The mediator is a party who is trained in mediation and alternative dispute resolution techniques so that he or she is able to assist the parties in engaging in a productive dialogue on the outstanding issues. The mediator is not sitting as a judge but as an impartial and neutral third party. He or she has the responsibility to assist each mediating party and cannot favor the interests of any one party over another, nor should the mediator favor a particular result in the mediation. The mediator is ethically obligated to acknowledge any bias on issues in discussion. His or her role is to ensure that parties reach agreements in a voluntarily and informed manner, and not as a result of coercion or intimidation.
It has been found that agreements reached by the parties together are more likely to be satisfying to the parties and to be honored without further court intervention.
Why choose mediation?
Several reasons exist for choosing mediation over other channels of dispute resolution such as court involvement.
• It takes place in a safe, neutral place which levels the playing field for both parties.

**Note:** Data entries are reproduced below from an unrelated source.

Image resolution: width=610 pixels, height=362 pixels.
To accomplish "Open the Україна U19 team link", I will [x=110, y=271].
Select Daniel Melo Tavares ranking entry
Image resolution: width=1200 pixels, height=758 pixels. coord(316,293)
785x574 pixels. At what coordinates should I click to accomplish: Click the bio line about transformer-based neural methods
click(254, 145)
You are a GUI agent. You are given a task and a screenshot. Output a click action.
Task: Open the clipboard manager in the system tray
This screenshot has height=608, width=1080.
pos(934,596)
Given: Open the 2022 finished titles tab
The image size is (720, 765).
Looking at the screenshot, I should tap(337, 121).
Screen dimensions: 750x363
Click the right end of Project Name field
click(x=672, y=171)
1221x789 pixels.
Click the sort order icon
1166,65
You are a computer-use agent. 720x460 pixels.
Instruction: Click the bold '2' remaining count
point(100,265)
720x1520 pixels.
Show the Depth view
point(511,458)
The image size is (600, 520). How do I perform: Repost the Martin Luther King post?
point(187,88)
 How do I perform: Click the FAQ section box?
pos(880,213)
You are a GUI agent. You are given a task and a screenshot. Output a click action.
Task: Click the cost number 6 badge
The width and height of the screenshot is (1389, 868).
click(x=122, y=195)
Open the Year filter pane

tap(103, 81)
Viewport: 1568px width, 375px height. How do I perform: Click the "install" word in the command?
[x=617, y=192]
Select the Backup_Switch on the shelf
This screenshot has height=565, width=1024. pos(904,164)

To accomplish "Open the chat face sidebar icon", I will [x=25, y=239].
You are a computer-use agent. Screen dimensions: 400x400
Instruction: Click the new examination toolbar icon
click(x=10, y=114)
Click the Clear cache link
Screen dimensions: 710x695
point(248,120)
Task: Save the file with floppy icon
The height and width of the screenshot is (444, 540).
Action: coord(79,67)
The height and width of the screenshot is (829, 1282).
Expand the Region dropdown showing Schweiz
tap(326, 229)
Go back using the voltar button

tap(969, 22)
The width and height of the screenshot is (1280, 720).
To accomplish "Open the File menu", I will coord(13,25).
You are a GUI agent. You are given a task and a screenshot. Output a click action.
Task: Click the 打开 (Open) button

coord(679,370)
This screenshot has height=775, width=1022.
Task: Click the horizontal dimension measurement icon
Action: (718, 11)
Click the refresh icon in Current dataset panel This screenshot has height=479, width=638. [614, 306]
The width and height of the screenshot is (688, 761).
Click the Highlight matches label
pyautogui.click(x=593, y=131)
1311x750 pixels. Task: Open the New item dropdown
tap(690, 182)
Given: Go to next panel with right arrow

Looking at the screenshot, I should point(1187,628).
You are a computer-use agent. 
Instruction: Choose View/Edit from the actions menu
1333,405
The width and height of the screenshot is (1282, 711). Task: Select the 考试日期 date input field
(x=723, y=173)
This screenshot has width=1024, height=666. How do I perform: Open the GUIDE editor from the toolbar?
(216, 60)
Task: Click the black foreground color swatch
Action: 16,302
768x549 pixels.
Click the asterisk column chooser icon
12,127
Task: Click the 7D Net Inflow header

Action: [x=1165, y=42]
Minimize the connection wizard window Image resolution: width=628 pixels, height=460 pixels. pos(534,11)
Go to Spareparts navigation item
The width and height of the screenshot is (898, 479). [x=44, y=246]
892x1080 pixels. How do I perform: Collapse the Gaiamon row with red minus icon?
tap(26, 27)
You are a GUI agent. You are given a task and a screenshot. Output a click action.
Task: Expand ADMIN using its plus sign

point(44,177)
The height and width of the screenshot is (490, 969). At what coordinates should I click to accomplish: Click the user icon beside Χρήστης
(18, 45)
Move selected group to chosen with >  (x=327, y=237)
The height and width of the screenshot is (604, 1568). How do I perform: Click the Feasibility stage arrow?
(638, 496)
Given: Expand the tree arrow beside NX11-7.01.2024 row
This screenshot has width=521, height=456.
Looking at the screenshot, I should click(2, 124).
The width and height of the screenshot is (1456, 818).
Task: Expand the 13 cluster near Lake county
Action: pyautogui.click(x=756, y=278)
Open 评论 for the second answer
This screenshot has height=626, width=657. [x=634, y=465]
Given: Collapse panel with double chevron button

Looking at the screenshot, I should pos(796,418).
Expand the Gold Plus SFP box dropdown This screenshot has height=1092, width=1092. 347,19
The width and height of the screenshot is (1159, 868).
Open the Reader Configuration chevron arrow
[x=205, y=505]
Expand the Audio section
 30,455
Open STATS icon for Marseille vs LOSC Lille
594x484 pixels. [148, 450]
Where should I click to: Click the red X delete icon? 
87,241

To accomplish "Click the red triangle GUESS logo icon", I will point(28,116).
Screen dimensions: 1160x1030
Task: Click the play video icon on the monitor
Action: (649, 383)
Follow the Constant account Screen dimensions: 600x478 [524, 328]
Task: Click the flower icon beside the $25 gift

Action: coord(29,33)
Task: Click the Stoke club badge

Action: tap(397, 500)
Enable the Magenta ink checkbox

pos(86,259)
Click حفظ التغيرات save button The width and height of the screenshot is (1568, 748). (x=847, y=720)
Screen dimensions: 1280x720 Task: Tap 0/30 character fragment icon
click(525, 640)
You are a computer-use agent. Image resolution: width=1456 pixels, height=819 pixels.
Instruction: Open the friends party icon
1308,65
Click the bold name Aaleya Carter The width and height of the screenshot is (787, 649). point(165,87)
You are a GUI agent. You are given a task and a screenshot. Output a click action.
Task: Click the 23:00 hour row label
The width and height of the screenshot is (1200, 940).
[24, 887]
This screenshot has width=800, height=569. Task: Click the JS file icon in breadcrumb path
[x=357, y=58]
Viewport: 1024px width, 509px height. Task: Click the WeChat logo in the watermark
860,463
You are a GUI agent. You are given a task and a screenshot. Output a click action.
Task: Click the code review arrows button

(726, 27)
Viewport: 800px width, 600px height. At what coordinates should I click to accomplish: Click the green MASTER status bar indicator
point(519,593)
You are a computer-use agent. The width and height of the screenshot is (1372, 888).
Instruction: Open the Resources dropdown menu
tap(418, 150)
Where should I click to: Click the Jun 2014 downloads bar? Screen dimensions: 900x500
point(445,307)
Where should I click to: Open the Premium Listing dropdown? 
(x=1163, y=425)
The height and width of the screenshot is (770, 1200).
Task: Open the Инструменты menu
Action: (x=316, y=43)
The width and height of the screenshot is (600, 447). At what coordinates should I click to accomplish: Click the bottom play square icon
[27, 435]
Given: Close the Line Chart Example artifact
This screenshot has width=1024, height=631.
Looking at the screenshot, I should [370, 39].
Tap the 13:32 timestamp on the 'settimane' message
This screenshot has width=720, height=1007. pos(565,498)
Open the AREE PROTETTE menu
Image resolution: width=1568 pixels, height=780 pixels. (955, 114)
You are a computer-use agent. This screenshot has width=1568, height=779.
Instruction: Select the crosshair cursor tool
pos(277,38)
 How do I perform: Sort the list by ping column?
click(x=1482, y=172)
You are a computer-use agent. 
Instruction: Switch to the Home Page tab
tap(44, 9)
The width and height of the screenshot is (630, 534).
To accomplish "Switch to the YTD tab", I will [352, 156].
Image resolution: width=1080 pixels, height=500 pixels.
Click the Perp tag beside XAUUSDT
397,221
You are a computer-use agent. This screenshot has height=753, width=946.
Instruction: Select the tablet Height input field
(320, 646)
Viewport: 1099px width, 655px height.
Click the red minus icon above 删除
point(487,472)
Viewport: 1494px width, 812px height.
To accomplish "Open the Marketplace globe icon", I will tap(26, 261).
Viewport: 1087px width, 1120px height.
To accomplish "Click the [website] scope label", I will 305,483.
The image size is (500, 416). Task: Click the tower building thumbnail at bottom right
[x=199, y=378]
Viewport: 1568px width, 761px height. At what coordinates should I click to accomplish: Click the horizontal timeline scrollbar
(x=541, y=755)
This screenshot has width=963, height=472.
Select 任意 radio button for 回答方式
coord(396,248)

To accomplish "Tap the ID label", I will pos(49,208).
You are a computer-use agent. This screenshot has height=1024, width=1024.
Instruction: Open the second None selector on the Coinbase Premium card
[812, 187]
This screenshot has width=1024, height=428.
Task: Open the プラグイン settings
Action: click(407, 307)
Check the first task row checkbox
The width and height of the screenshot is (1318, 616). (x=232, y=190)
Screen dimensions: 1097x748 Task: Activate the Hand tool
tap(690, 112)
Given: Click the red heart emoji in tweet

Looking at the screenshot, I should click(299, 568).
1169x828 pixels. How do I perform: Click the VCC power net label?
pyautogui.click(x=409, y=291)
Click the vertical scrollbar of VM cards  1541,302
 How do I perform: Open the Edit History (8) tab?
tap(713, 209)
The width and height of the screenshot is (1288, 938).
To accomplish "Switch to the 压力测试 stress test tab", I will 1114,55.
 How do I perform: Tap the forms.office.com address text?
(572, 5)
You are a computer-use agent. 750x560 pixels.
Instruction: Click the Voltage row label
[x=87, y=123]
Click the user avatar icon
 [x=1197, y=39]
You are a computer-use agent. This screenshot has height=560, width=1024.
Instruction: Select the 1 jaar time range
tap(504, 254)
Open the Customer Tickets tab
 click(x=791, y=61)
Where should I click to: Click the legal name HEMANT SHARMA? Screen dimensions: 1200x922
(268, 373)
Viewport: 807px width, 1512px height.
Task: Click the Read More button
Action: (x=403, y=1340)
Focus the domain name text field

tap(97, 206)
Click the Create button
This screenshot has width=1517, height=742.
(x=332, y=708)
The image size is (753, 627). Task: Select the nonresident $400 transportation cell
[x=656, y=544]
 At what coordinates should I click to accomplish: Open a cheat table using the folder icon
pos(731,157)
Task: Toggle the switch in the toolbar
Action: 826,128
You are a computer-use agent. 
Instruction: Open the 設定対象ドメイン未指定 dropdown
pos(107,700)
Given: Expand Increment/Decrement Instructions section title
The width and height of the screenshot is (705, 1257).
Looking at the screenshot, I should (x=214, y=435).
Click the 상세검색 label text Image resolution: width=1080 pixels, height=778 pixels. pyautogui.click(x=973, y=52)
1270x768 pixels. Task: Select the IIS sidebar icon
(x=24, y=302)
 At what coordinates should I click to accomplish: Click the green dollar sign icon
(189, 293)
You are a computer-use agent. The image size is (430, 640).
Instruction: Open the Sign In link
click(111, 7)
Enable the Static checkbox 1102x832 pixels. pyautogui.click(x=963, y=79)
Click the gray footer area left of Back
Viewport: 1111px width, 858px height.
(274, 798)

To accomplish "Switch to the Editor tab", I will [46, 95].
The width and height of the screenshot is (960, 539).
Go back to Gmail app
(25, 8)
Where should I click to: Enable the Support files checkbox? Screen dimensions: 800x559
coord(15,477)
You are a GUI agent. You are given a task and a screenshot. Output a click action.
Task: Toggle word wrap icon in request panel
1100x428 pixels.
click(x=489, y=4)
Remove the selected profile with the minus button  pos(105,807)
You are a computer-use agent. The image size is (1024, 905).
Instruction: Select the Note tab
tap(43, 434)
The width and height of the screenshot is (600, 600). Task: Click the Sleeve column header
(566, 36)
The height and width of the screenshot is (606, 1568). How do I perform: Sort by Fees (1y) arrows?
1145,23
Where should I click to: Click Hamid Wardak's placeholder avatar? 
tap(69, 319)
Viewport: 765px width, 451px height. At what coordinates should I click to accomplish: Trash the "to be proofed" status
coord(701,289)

• This is less expensive when compared to lengthy litigation which involves the discovery process of depositions, interrogatories, and the trials. While the mediator charges a fee comparable to that of an attorney, the process takes less time than litigation. Litigation takes months or even years to resolve; mediation achieves a resolution in a matter of hours or days. Taking less time means expending less money on hourly fees and costs.
• This is a confidential process. Court hearings happen in public; whatever happens in mediation remains strictly confidential. Only the parties and the mediator know what has gone on in the mediation. In our Northern Michigan courts, a mediator will not be forced to testify in court as to the content or progress of a mediation. It is a common practice for the mediator to destroy the notes taken during a mediation once that mediation has finished.
• The parties have the ultimate control over the resolution of the matter. In a trial, the parties will obtain a resolution, but it is one determined by and thrust upon them by the judge or jury. The result may leave neither party totally happy. In mediation, on the other hand, the parties have control over the resolution, and the resolution can be unique to the dispute. Solutions developed by the parties are ones that a judge or jury could not provide. Thus, mediation is more likely to produce a result that is mutually agreeable. This is not a win/lose as in a trial, but instead is a win/win, for the parties.
• Compliance with the outcome is ordinarily very high. This is because the result is attained by the parties working together and is mutually agreeable. This also results in less costs, because the parties do not have to seek out the aid of an attorney to force compliance with the agreement in subsequent actions.
• The mere fact that parties are willing to mediate in most situations means that they are prepared to adjust their position. Since both parties are willing to work toward resolving the case, they are more likely to work with one another than against one another.
• Since the parties are working toward a resolution with one another as opposed to against one another in litigation, it is possible to preserve the relationship the parties had before the dispute.